Required action -> Each line from the beginning of the data below through the line containing "Task: Add Decentraland to favorites star" should be repeated exactly, please.

Data under study: Begin

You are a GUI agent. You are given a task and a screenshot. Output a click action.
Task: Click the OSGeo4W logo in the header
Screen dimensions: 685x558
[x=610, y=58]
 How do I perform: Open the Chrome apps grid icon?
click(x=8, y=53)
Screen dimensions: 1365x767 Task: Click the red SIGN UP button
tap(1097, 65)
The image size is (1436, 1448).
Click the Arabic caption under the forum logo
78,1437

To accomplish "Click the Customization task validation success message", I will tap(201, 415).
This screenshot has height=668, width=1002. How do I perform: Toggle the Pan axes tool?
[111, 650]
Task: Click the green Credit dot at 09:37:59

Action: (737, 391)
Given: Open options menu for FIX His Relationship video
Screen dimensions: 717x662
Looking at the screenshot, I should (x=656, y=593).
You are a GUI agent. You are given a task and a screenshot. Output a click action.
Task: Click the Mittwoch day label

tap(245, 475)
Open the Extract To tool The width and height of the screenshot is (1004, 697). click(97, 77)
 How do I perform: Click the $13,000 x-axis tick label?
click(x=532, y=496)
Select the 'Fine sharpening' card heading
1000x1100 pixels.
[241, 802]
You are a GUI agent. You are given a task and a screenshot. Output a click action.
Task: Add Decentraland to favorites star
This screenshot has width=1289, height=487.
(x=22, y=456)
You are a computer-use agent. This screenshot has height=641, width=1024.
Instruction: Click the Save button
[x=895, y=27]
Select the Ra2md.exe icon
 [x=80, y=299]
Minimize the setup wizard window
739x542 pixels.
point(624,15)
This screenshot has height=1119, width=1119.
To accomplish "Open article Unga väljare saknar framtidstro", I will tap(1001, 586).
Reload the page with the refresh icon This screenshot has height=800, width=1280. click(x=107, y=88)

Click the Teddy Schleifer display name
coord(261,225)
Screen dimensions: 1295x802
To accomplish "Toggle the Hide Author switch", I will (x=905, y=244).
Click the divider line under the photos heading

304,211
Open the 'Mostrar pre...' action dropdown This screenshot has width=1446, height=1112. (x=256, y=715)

Data under study: End

Result for this task ->
You are a GUI agent. You are given a task and a screenshot. Output a click action.
Task: Click the OSGeo4W logo in the header
Screen dimensions: 685x558
[x=610, y=58]
 How do I perform: Open the Chrome apps grid icon?
click(x=8, y=53)
Screen dimensions: 1365x767 Task: Click the red SIGN UP button
tap(1097, 65)
The image size is (1436, 1448).
Click the Arabic caption under the forum logo
78,1437

To accomplish "Click the Customization task validation success message", I will tap(201, 415).
This screenshot has height=668, width=1002. How do I perform: Toggle the Pan axes tool?
[111, 650]
Task: Click the green Credit dot at 09:37:59

Action: (737, 391)
Given: Open options menu for FIX His Relationship video
Screen dimensions: 717x662
Looking at the screenshot, I should (x=656, y=593).
You are a GUI agent. You are given a task and a screenshot. Output a click action.
Task: Click the Mittwoch day label

tap(245, 475)
Open the Extract To tool The width and height of the screenshot is (1004, 697). click(97, 77)
 How do I perform: Click the $13,000 x-axis tick label?
click(x=532, y=496)
Select the 'Fine sharpening' card heading
1000x1100 pixels.
[241, 802]
You are a GUI agent. You are given a task and a screenshot. Output a click action.
Task: Add Decentraland to favorites star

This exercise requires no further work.